[omniORB] Race between deactivate and outstanding invocations
Chris Newbold
chris.newbold@laurelnetworks.com
Thu, 12 Oct 2000 11:49:07 -0400
I believe I've found a race condition between object deactivation (via
the POA) and outstanding method invocations; I'm not 100% confident
in my analysis, but...
We're currently running 3.0.0, but I made my diagnosis looking at the
3.0.2 source code. First, the symptom:
----------------------------------------------------------
Oct 11 01:38:28 npbd[5314]: 971242708.441742 15375
omniORB D Assertion failed.
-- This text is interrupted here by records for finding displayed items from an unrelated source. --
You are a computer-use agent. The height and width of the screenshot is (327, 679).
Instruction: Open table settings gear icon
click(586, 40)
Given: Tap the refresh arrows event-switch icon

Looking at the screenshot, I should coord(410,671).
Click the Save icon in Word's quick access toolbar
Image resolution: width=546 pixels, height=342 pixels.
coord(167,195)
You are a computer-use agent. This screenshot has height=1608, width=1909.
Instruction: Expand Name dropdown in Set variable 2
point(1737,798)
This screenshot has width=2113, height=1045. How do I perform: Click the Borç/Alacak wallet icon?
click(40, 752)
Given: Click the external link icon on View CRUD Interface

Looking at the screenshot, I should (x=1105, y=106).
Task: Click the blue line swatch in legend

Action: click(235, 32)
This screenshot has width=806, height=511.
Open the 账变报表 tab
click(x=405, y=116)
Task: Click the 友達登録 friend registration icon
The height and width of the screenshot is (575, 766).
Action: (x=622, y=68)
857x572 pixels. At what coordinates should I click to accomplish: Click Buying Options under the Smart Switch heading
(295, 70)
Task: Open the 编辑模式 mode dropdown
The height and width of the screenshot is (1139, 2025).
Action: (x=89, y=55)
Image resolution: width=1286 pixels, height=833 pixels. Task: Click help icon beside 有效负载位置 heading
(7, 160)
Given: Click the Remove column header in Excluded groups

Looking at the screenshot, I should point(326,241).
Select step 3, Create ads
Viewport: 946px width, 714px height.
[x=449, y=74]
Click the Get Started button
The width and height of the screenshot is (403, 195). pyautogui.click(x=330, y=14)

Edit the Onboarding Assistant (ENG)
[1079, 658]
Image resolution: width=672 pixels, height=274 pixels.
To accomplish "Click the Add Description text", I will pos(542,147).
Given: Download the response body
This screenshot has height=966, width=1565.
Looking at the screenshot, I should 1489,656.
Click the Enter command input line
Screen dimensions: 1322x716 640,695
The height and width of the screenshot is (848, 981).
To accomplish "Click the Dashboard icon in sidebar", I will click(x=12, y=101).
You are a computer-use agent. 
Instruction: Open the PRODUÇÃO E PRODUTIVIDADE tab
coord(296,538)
This indicates a bug in
omniORB.
Oct 11 01:38:28 npbd[5314]: file: ../objectAdapter.cc
Oct 11 01:38:28 npbd[5314]: line: 311
Oct 11 01:38:28 npbd[5314]: info: pd_nDetachedObjects > 0
Oct 11 01:38:28 npbd[5314]:
Oct 11 01:38:28 npbd[5314]: Aborted
Oct 11 01:38:28 npbd[5314]: PID = 5947
Backtrace:
#0 0x40456c68 __restore
#1 0x40456d41 __kill+17
#2 0x404580d8 abort+200
#3 0x402953c3
omniORB::fatalException::fatalException(char const *, int, char const
*)+55
#4 0x4026887b omni::assertFail(char const *, int,
char const *)+247
#5 0x4024a8fb
omniObjAdapter::met_detached_object(void)+79
#6 0x40254389
omniOrbPOA::lastInvocationHasCompleted(omniLocalIdentity *)+569
#7 0x402abe13
omniLocalIdentity_RefHolder::~omniLocalIdentity_RefHolder(void)+159
#8 0x402482e3 omniLocalIdentity::dispatch(GIOP_S
&)+155
#9 0x4027a5e7 GIOP_S::HandleRequest(bool)+963
#10 0x40279dd5 GIOP_S::dispatcher(Strand *)+449
#11 0x4029bd70 tcpSocketWorker::_realRun(void *)+116
#12 0x402b7cfb
omniORB::giopServerThreadWrapper::run(void (*)(void *), void *)+35
#13 0x4029bce8 tcpSocketWorker::run(void *)+64
#14 0x402feab1 omni_thread_wrapper+273
--------------------------------------------------------------
The asserting thread is completing a method invocation on an object;
while this invocation was in progress, another thread called
deactivate_object() on the same object's POA passing the OID of the
same object.
At the time of the assertion failure, deactivate_object() has not
yet returned.
So, I started looking at what happens in deactivate_object() and
found that, while holding the internal lock, deactivate() is called
on the omniLocalIdentity for the object (poa.cc:832). Further
along, the internal lock is dropped (line 857) and detached_object()
is called.
The race condition is that once deactivate_object() has called
deactivate on the omniLocalIdentity and dropped the internal lock,
the thread handling the invocation can now see that the
omniLocalIdentity has been deactivated in the
omniLocalIdentity_RefHolder destructor (localIdentity.cc:78).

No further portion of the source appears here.